**AIM OF THE EXERCISE**
Search the entries for the word "folder" and copy each line that has it.

(Stored records)
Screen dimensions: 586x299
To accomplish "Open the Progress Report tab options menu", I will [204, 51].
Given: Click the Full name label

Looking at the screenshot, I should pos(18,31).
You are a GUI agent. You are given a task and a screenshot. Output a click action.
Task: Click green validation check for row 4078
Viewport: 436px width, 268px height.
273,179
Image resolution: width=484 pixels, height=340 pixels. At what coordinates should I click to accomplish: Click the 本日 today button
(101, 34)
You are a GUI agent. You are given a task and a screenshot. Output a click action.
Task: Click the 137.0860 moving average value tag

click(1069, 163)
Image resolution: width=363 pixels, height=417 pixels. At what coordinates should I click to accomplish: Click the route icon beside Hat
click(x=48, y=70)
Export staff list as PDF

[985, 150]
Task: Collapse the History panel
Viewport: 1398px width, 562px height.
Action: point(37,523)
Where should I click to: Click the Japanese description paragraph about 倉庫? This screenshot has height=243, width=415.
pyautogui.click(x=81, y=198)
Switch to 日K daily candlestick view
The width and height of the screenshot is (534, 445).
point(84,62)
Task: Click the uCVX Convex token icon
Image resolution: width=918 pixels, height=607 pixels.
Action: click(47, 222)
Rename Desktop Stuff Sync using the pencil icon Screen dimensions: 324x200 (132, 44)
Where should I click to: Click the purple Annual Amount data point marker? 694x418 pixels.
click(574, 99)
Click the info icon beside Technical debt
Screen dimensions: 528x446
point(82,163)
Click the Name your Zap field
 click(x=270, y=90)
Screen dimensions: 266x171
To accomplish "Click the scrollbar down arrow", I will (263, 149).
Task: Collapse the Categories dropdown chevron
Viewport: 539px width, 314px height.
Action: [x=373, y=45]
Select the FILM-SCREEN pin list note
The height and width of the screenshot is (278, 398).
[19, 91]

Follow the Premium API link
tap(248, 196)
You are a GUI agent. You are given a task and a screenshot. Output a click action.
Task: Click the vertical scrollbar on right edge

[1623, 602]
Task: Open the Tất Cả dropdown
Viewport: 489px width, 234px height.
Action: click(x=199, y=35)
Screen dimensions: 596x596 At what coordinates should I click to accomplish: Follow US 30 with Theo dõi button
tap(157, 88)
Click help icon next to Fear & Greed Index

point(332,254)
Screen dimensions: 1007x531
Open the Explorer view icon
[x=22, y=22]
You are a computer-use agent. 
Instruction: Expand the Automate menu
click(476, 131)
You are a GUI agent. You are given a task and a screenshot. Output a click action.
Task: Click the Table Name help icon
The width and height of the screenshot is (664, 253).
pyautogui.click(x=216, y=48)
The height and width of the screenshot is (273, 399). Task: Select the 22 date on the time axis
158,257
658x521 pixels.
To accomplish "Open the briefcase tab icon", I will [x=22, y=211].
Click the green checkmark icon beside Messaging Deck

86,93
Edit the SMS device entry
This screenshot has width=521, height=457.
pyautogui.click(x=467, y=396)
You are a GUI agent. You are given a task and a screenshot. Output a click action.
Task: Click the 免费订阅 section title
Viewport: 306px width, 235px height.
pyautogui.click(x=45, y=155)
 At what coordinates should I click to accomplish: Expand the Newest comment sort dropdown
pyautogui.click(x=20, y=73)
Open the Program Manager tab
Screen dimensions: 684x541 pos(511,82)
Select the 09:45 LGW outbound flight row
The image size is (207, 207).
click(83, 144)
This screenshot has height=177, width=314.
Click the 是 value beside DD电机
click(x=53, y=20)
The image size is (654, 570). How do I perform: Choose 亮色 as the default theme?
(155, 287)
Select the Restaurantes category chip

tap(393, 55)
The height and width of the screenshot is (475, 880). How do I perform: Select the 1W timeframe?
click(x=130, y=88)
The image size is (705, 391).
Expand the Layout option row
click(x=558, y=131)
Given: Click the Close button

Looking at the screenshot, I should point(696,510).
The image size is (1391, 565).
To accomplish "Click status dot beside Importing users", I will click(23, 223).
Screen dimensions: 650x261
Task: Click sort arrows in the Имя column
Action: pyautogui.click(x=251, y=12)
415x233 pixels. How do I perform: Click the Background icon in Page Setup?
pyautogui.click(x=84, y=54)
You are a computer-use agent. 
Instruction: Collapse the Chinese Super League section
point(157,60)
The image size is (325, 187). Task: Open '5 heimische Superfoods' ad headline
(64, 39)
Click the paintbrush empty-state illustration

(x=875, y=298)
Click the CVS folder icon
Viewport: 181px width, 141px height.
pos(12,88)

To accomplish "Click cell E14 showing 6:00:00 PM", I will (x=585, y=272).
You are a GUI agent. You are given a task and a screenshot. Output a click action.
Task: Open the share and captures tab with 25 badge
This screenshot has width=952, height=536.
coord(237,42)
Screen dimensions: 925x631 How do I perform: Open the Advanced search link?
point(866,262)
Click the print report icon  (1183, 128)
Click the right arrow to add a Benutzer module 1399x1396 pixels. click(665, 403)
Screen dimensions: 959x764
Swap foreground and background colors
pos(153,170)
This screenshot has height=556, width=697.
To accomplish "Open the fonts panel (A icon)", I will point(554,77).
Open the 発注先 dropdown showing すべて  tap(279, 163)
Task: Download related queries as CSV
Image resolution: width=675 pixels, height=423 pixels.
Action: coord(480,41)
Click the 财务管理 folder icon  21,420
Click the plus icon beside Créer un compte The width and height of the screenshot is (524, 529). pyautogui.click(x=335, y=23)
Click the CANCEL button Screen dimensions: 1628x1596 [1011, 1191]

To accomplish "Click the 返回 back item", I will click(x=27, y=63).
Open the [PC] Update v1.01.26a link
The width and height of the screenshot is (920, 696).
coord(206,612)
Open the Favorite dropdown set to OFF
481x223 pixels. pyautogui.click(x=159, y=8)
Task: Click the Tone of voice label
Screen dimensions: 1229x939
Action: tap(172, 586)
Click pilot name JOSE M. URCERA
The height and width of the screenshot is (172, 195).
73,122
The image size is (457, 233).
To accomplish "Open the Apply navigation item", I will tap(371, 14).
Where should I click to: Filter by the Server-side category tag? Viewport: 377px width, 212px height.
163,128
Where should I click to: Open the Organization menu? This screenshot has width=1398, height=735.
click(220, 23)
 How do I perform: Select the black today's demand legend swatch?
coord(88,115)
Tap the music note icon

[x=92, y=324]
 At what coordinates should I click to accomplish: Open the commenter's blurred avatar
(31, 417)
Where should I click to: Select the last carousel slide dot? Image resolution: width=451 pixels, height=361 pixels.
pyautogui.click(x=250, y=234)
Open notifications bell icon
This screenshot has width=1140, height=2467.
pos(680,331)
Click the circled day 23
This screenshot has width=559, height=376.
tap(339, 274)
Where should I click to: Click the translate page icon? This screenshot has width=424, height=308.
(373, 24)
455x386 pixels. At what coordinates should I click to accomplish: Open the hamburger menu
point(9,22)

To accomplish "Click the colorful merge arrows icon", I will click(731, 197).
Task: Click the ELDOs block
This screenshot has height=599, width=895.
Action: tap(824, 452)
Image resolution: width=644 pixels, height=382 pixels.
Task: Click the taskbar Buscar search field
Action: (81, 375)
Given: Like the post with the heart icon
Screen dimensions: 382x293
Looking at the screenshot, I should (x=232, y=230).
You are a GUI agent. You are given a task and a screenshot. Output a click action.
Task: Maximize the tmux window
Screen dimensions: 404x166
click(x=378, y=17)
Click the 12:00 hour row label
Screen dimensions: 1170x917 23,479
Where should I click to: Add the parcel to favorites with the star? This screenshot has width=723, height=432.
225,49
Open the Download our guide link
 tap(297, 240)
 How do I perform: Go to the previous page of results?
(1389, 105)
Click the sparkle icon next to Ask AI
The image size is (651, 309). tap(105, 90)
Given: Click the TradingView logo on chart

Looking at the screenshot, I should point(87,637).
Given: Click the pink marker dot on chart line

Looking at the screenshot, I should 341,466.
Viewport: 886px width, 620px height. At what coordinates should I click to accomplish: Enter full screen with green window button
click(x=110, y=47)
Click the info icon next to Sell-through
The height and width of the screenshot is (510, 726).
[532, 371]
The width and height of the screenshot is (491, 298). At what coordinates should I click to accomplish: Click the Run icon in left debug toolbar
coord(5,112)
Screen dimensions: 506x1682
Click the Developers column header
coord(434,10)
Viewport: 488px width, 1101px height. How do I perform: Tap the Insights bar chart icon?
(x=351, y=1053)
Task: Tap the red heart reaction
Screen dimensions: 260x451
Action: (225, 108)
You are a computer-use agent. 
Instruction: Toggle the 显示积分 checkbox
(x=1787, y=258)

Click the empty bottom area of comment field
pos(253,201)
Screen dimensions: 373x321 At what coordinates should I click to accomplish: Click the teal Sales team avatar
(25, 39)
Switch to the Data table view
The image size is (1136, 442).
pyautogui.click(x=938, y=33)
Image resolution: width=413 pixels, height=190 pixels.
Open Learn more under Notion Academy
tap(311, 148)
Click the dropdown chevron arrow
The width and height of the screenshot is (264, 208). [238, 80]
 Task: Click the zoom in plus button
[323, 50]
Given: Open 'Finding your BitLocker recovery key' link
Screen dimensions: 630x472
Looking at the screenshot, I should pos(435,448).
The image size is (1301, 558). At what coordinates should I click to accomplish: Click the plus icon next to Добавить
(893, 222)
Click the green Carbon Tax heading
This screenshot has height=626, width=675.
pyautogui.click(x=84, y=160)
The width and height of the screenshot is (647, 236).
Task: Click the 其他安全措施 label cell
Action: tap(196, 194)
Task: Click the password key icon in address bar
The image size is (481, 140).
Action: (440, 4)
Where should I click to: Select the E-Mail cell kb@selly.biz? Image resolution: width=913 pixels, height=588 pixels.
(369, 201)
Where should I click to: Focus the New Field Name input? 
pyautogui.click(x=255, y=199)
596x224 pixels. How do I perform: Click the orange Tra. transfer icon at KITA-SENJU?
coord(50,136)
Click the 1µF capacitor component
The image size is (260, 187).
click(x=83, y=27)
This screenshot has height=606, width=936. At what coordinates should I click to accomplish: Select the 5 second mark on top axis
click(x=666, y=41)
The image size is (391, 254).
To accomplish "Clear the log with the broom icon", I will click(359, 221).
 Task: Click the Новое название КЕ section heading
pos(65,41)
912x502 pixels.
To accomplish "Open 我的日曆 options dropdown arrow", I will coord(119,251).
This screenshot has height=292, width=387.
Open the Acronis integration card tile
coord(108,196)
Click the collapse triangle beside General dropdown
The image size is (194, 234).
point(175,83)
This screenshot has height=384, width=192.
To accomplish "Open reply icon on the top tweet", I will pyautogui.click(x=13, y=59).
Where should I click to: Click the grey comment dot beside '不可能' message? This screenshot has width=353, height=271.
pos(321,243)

**RESULT FOR THIS TASK**
Click the CVS folder icon
Click the 财务管理 folder icon  21,420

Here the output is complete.